Site Reliability Engineer responsibilities include:
- Working on-call shift to prevent incidents from ever happening
- Running our infrastructure with Chef, Ansible, Terraform, GitLab CI/CD, and Kubernetes
- Building monitoring that alerts on symptoms rather than on outages
We are looking for a Site Reliability Engineer to join our team and develop software systems and automated solutions for operational aspects in an organization.
Site Reliability Engineer responsibilities include monitoring computer systems and building alerts for various operational issues that computer systems can experience.
Ultimately, you will work with our IT team to ensure our organization can continue to deliver products and services in our computer system environment.
- Administer production jobs
- Understand debugging info
- “Drain” traffic away from a cluster
- Roll back a bad software push
- Block or rate-limiting unwanted traffic
- Bring up additional serving capacity
- Use the monitoring systems (for alerting and dashboards)
Requirements and skills
- Proven work experience as a Site Reliability Engineer or similar role
- Collaborate and communicate asynchronously
- Document all the things so you don’t need to learn the same thing twice
- Have an enthusiastic, go-for-it attitude
- Relevant training and/or certifications as a Site Reliability Engineer
Frequently asked questions
What does a Site Reliability Engineer do?
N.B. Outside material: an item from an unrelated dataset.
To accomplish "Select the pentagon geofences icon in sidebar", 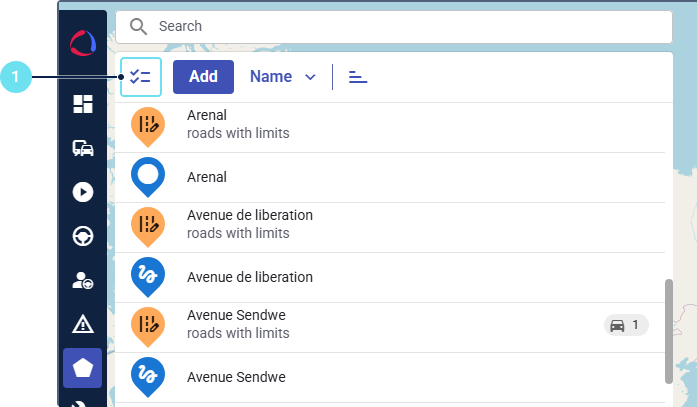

A site reliability engineer (SRE) creates a bridge between development and IT operations by taking on the tasks typically done by operations.
What are the duties and responsibilities of a Site Reliability Engineer?
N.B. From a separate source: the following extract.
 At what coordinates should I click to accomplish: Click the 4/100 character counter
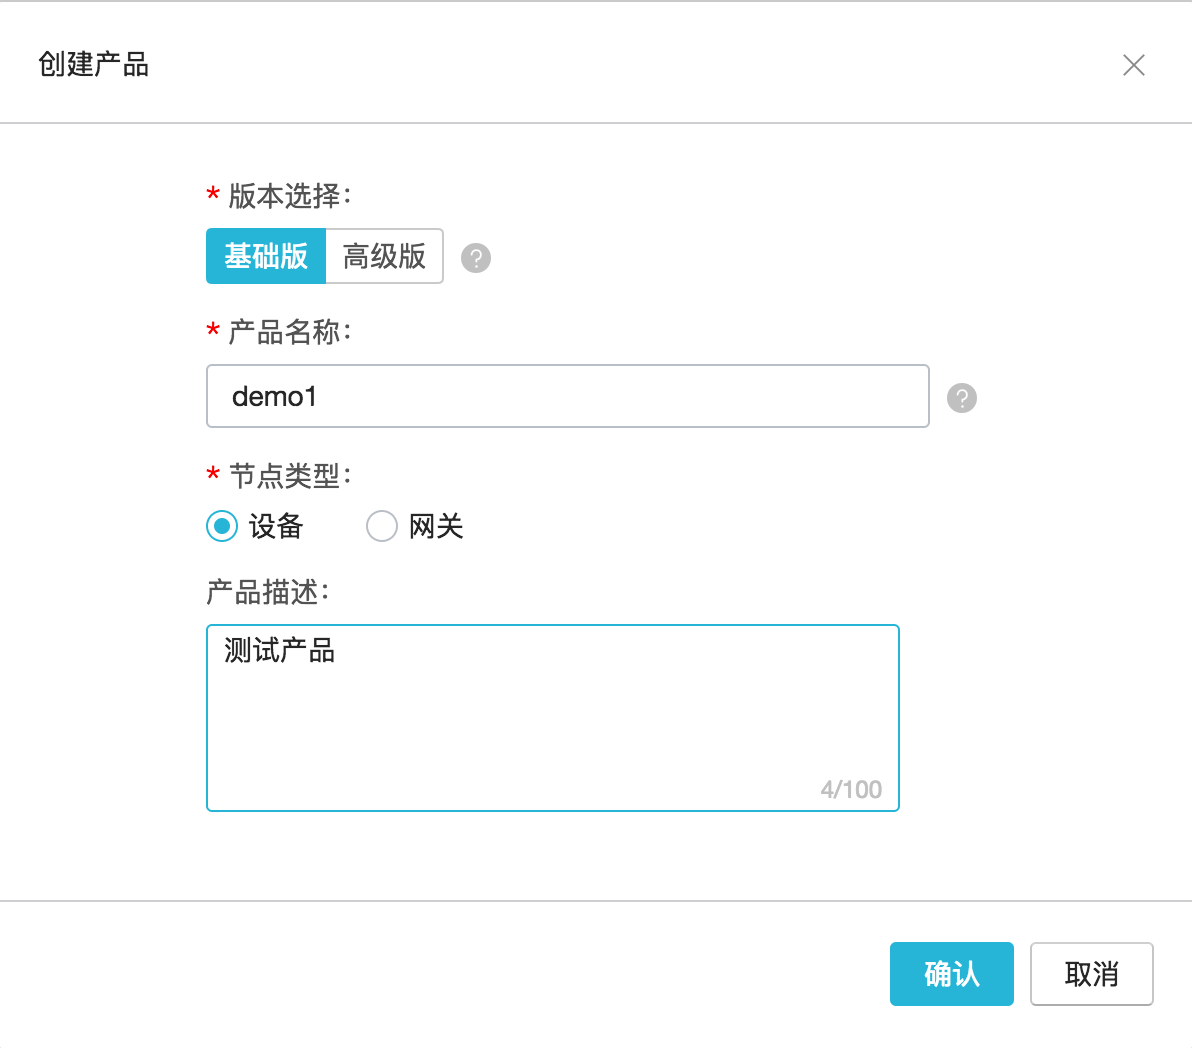(851, 789)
A Site Reliability Engineer has many responsibilities, including improving computer systems in an organization to help the IT department with emergency response and capacity planning.
What makes a good Site Reliability Engineer?
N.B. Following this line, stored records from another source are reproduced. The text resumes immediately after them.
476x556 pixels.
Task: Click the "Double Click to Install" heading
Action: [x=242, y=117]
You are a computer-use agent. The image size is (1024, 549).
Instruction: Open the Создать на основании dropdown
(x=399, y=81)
A good Site Reliability Engineer must have excellent leadership and communication, as they need to work with various IT professionals in our organization to ensure our computer systems run as efficiently as possible.
Who does a Site Reliability Engineer work with?
A Site Reliability Engineer will work with many professionals, such as IT Managers, to ensure an organization’s computer systems work as efficiently as possible.